- **WORK TO BE COMPLETED**
Determine how many lines of the records include "Open", and answer with the number alone.

- **INPUT MATERIAL**

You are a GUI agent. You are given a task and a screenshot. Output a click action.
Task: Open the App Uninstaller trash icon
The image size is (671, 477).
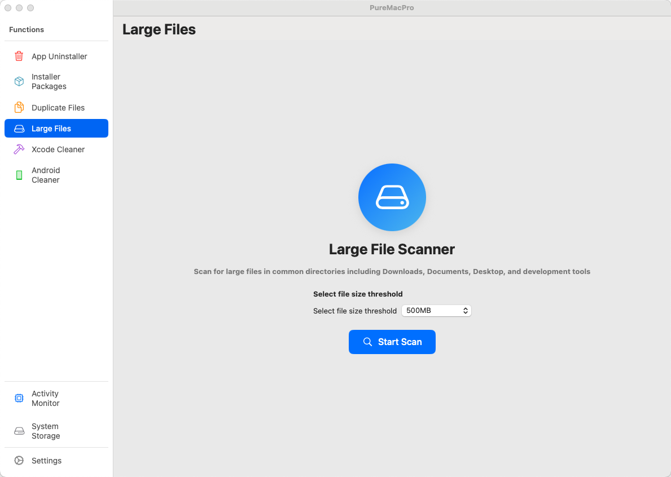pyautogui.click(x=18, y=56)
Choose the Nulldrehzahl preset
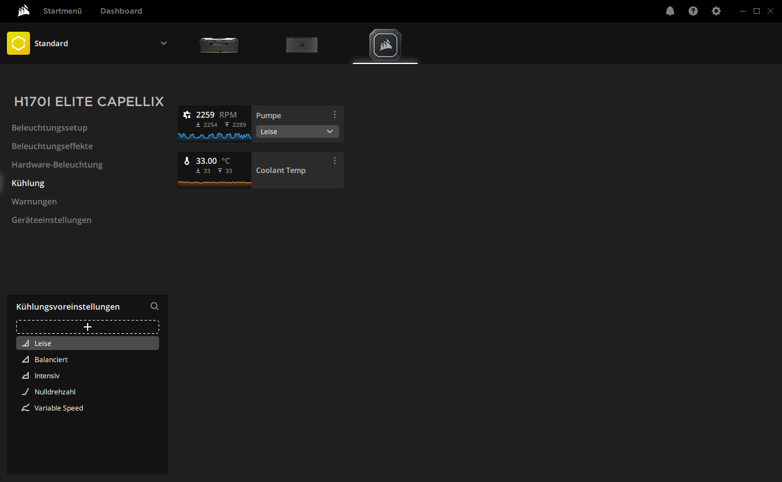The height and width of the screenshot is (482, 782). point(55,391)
* * *
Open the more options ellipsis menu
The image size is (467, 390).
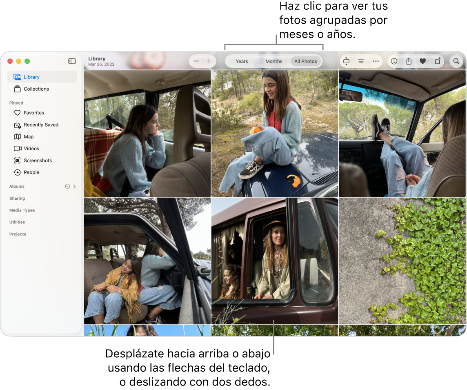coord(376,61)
---
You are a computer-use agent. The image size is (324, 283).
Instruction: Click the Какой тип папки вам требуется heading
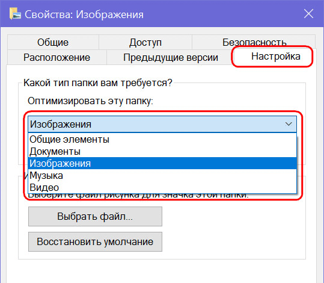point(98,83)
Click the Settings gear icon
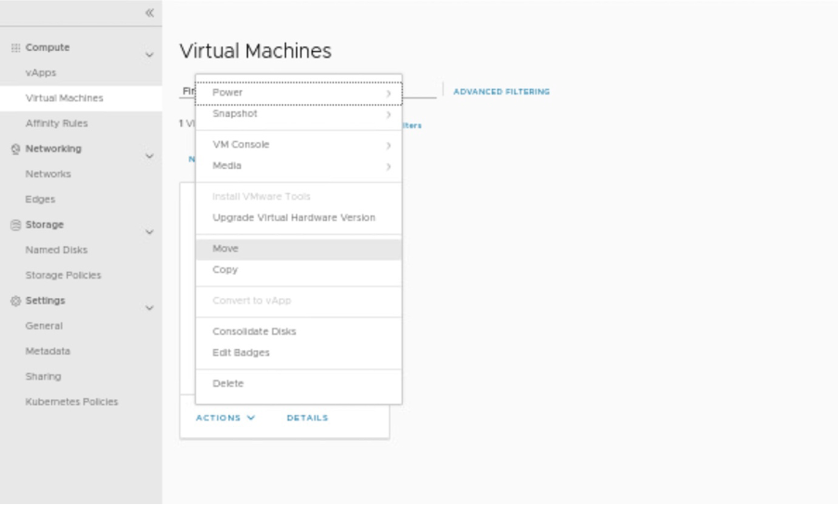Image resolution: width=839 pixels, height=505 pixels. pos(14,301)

- **TASK SOLUTION**
2